18.4 Concluding Remarks
Cardiac hypertrophy predisposes toward increased mortality as an independent risk factor. Therefore, inhibition or regression of hypertrophy appears to be an attractive target for medical intervention. In line with this notion, multiple trials have shown that regression of left ventricular hypertrophy is associated with improved survival. The HOPE (“Heart Outcomes Prevention Evaluation”) study indicated that treatment with the ACE inhibitor ramipril reduced cardiovascular events such as myocardial infarction and stroke as well as mortality [184] associated with attenuation or regression of left ventricular hypertrophy as assessed by ECG [185]. Consistently, a subgroup analysis of the LIFE (“Losartan Intervention For Endpoint reduction in hypertension”) trial showed that reduction of the left ventricular mass measured by echocardiography decreases the risk for myocardial infarction, stroke, and mortality independent of blood pressure reduction [186].

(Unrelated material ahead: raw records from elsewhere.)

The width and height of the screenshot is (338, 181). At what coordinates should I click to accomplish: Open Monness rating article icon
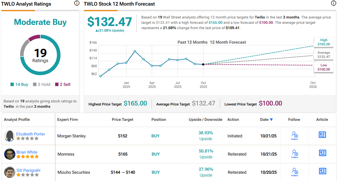point(322,153)
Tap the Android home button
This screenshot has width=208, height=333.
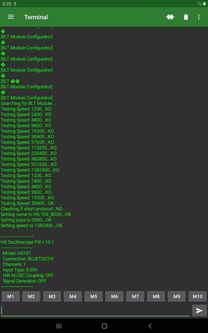[x=104, y=326]
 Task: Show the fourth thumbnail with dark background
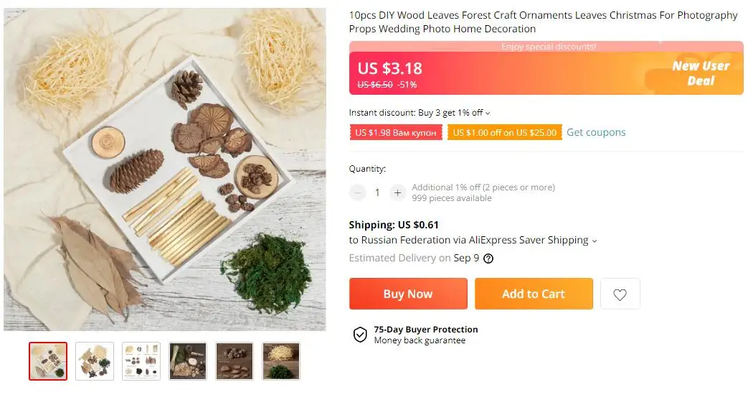tap(188, 361)
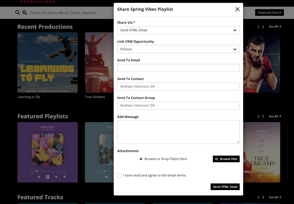This screenshot has width=294, height=204.
Task: Open the Send To Contact selector
Action: [178, 87]
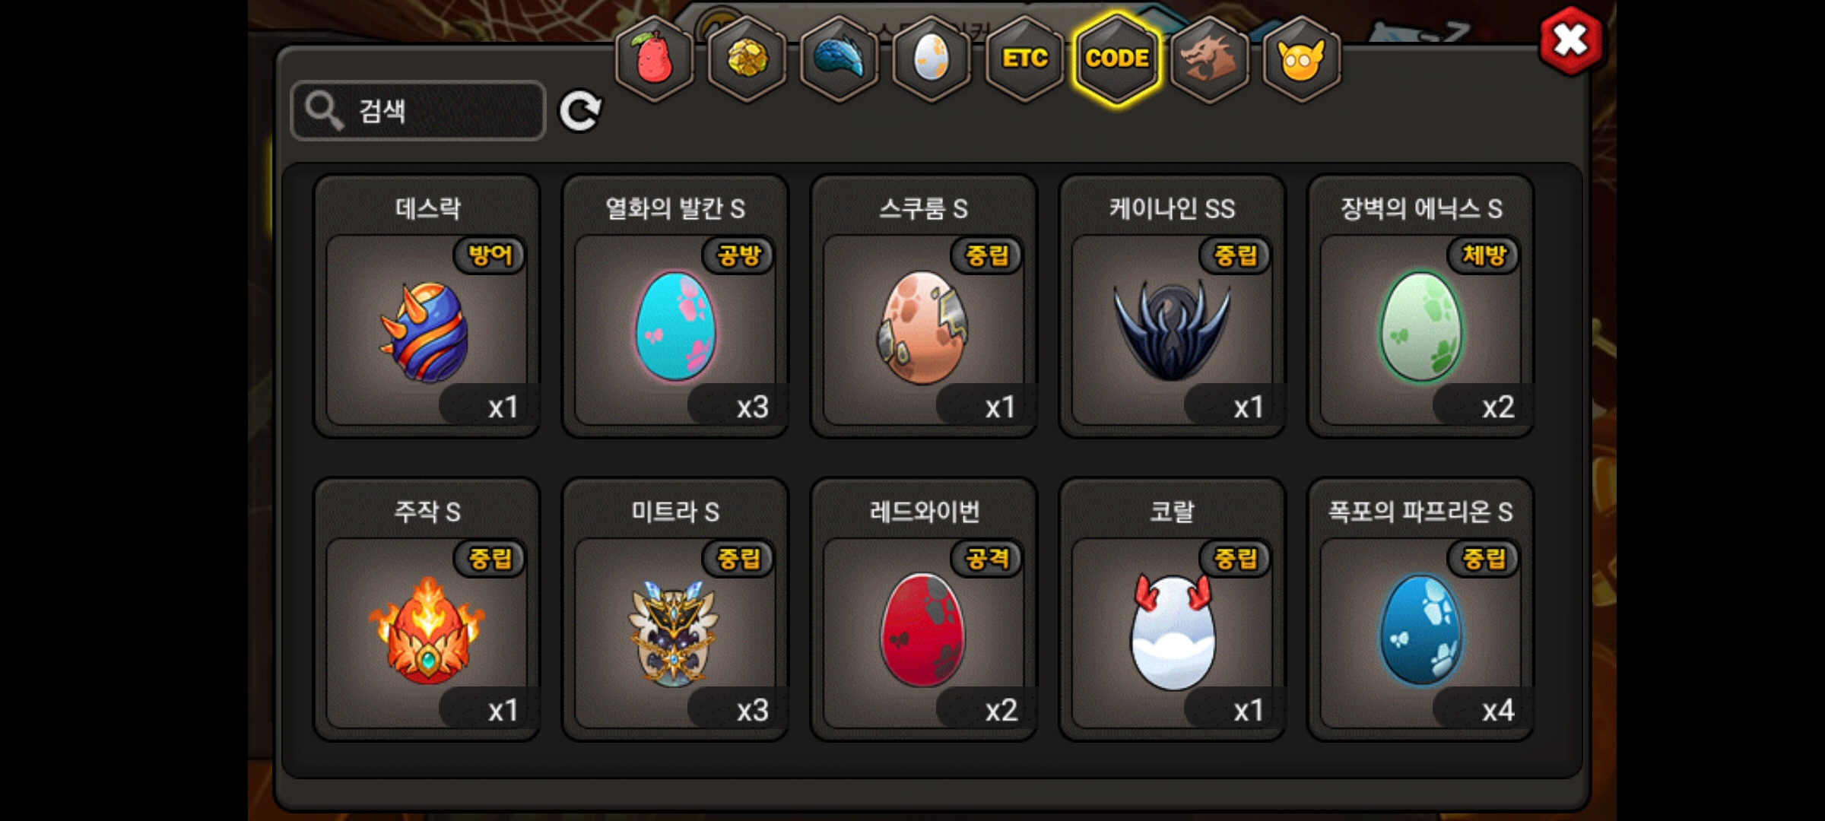Viewport: 1825px width, 821px height.
Task: Select the 주작 S flaming egg
Action: pyautogui.click(x=427, y=610)
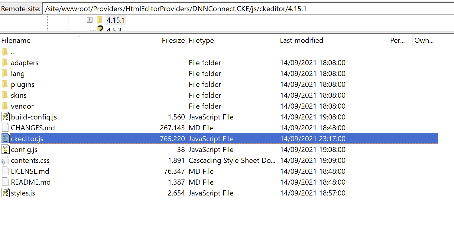Click the folder icon next to plugins
The width and height of the screenshot is (454, 232).
tap(5, 84)
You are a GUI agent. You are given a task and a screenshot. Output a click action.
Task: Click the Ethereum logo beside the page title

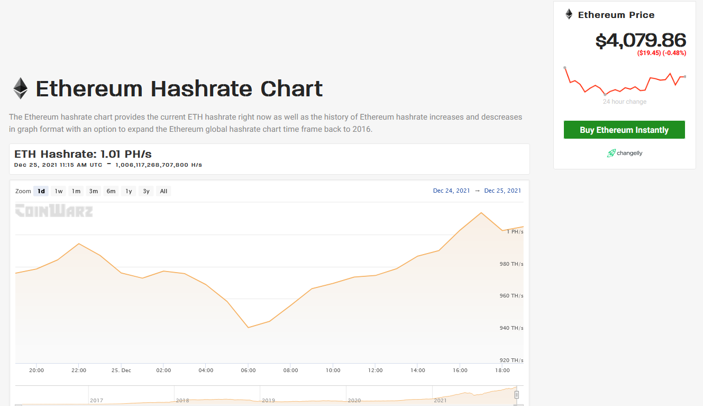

Beyond the established inhibition of α- and β-adrenergic and angiotensin receptors, the discovery of additional intracellular pathways underlying pathological hypertrophy made it possible to consider specific molecular therapies. For example, several inhibitors of hypertrophy (as outlined above) might be delivered by a gene therapy approach in the future (Chap. 15). In order to achieve cardiac gene delivery, adeno-associated viruses (AAV) have been successfully employed in a number of animal models [187]. Recently, overexpression of SERCA2a via AAV1 in heart failure has been examined in a phase 2 trial [188]. However, due to remaining immunological issues that are associated with application of AAVs, the direct administration of RNA species as regulators of gene expression might be an interesting alternative. Dependent on the function of a specific microRNA, therapeutics can enhance or blunt the effect of microRNAs by using mimics or anti-miRs. Extensive work has been done on chemical modifications of microRNAs to enhance stability and binding affinity [172]. Furthermore, the therapeutic use of RNA sponges might be useful to negatively modulate microRNA effects.
Extensive molecular research has provided a variety of interventional opportunities. Upcoming therapies will have to be carefully evaluated not only with respect to efficacy but also with respect to patient safety. Additionally, new approaches will have to compete with the existing therapies. Nevertheless, there is a hope that patients will benefit from specific antihypertrophic therapies in the future.